W 1283 roku przez Imperium przechodzi Magiczna Nawałnica, ściągająca z monstra i demony z innych domen. Wiatry Magii przybierają wtedy na sile do tego stopnia, że zwykły iluzjonista, miernota w zakresie czarów, co ledwo świeczkę zapali swoją mocą, nabiera potęgi równej wykwalifikowanym magistrom szkół magii. Szkody liczone w tysiącach złotych koron, miasta zrównane z ziemią, szaleńcy chcący przejąć lub zniszczyć świat. Powiedzieć, że po takich wydarzeniach ludzie mieli ambiwalentny stosunek do magii, to jak nie powiedzieć nic.
Rok 1681 – Noc Żywych Trupów. A nie, przepraszam, nie ten film. Poranek? Nie, to na pewno była noc. Ach, żywe trupy były w Tilei, w Imperium nazwali to Nocą Niespokojnych Zmarłych, czy jakoś tak.
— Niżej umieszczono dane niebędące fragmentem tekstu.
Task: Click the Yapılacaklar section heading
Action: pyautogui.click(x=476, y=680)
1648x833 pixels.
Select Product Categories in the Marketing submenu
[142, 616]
Koncept znany – Nagash, wielki nekromanta z Nehekary, powrócił 1666 lat po tym, jak Sigmar własnoręcznie przetestował wieczność licza. Jednak tym razem plan okazał się pełnym sukcesem. Jednej nocy wszyscy umarli wstali z grobów. Wszyscy. Zapanował chaos, a hordy nieumarłych terroryzowały mieszkańców miast i miasteczek. Cały ten zamęt został wykorzystany przez Sylwanię, jedną z prowincji Imperium, aby ogłosić niepodległość i niezależność. Przed końcem nocy było już po wszystkim. Efekty tamtego wydarzenia będą rzucać cień na ludność Starego Świata przez długie wieki. Bo jakże to tak, mieć za sąsiadów wąpierzy? I to jeszcze słyszeć, że się u nich lepiej żyje, bo dziesięcinę płaci się w krwi, a nie płodach rolnych? Komunizm. Czysty komunizm.
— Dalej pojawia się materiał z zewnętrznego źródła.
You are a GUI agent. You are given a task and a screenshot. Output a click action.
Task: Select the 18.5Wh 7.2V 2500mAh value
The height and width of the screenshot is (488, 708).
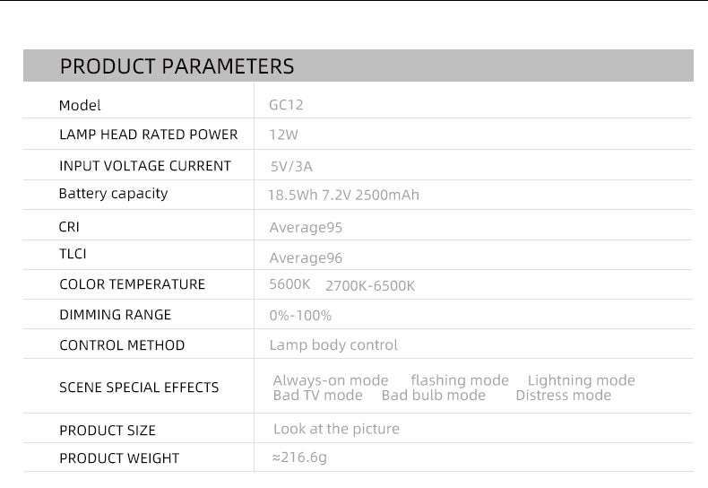[343, 196]
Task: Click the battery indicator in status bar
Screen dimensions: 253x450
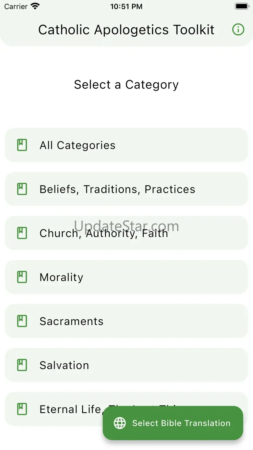Action: pyautogui.click(x=241, y=6)
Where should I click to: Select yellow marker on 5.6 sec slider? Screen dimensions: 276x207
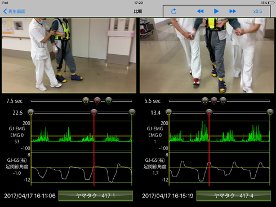point(205,101)
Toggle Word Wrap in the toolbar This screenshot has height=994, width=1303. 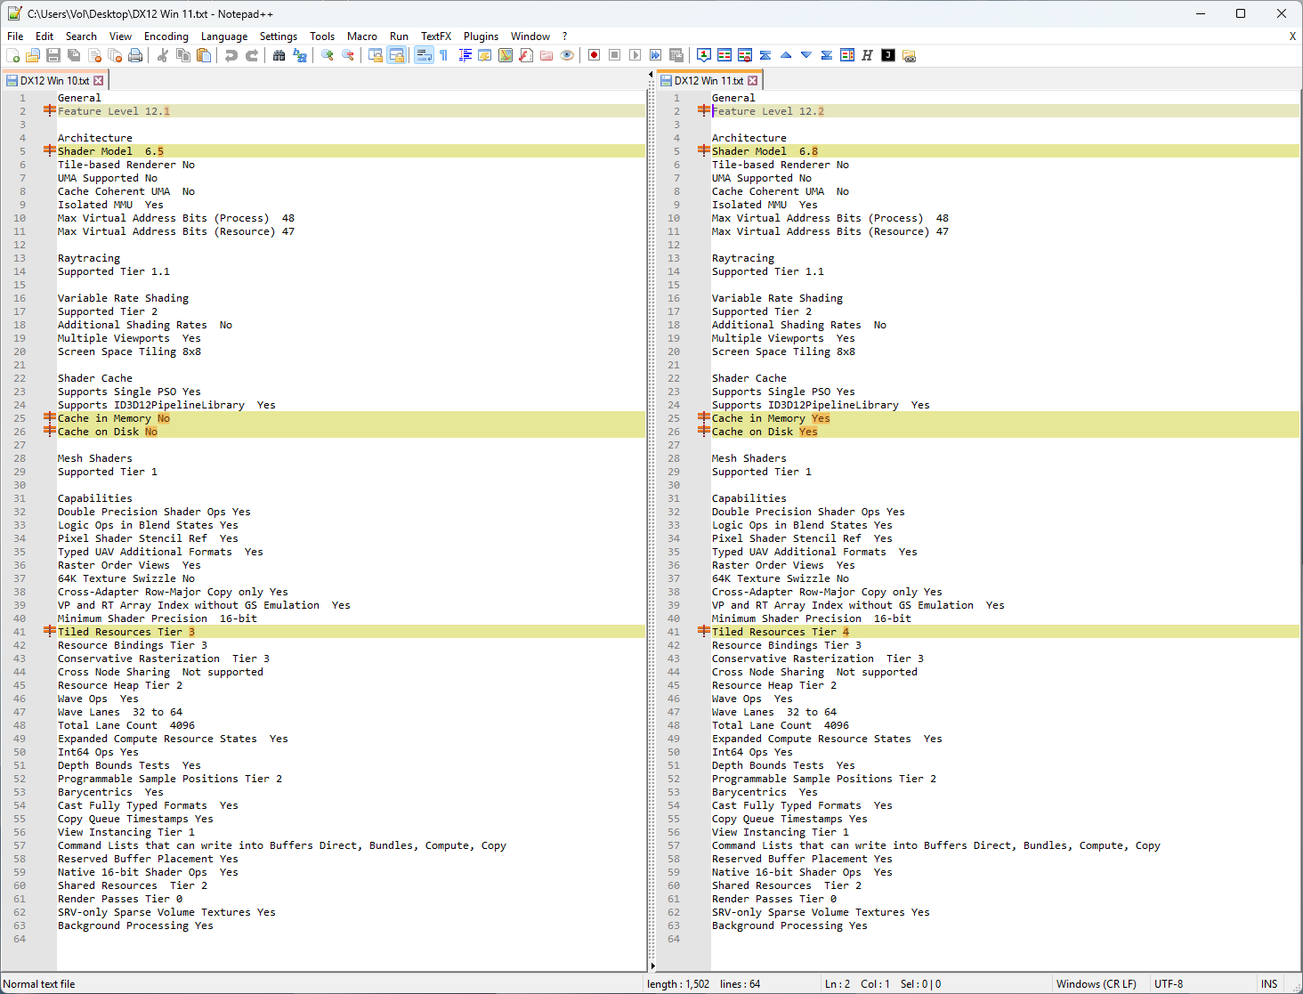coord(424,55)

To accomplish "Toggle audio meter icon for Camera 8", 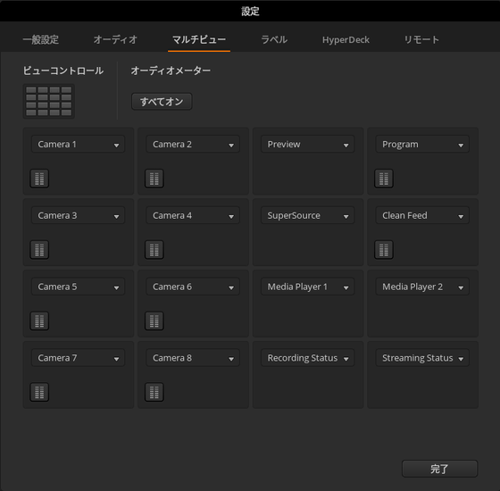I will [x=154, y=392].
Milenijny wirus nie dotknął Starego Świata, ale za to mieszkańcy Imperium weszli w kolejne tysiąclecie z przytupem. Uzyskanie od krasnoludów przepisu na czarny proch, spaczeniowy meteor usuwający z mapy miasto Mordheim, odkrycie domu Wysokich Elfów – Ulthuanu, liczne machinacje rodu von Carstein… Dużo tego. Jak na tak wyniszczone wojnami miejsce to nawet bardzo dużo. A z Imperium sytuacja miała się wtedy trochę, jak z zapchanym szambem – gęste miało dopiero nadejść.
Jak wspomniałem wcześniej, sytuacja na gruncie magiczno-prawnym była, delikatnie mówiąc, niepewna. Po wydarzeniach z ostatnich dwóch milieniów, regularnych wybuchach dzikiej magii, spaczonych umysłach nowo narodzonych czarodziejów i zagrożeniach płynących dla Imperium ze strony tych, którym Wiatry nie są obce, ludzie powiedzieli “dość”. Magowie byli odławiani i pozbawiani swojego daru, najczęściej razem z życiem. Jeśli Imperator lub jego tajne służby chcieli wykorzystać jakichś czaromiotów, to kryli się z tym zdecydowanie bardziej, niż z romansami na dworze. Podsumowując – prześladowania szlafrokarzy nasilały się, a nie było rozsądnego powodu, aby pozwolić im chodzić wolno po tej ziemi. Szybko też nie. Taki stan rzeczy miał się jednak zmienić już w 24 wieku roku, za sprawą młodzieńca imieniem Magnus von Bildhofen. Lub, jak go nazwie historia, Magnus Pobożny.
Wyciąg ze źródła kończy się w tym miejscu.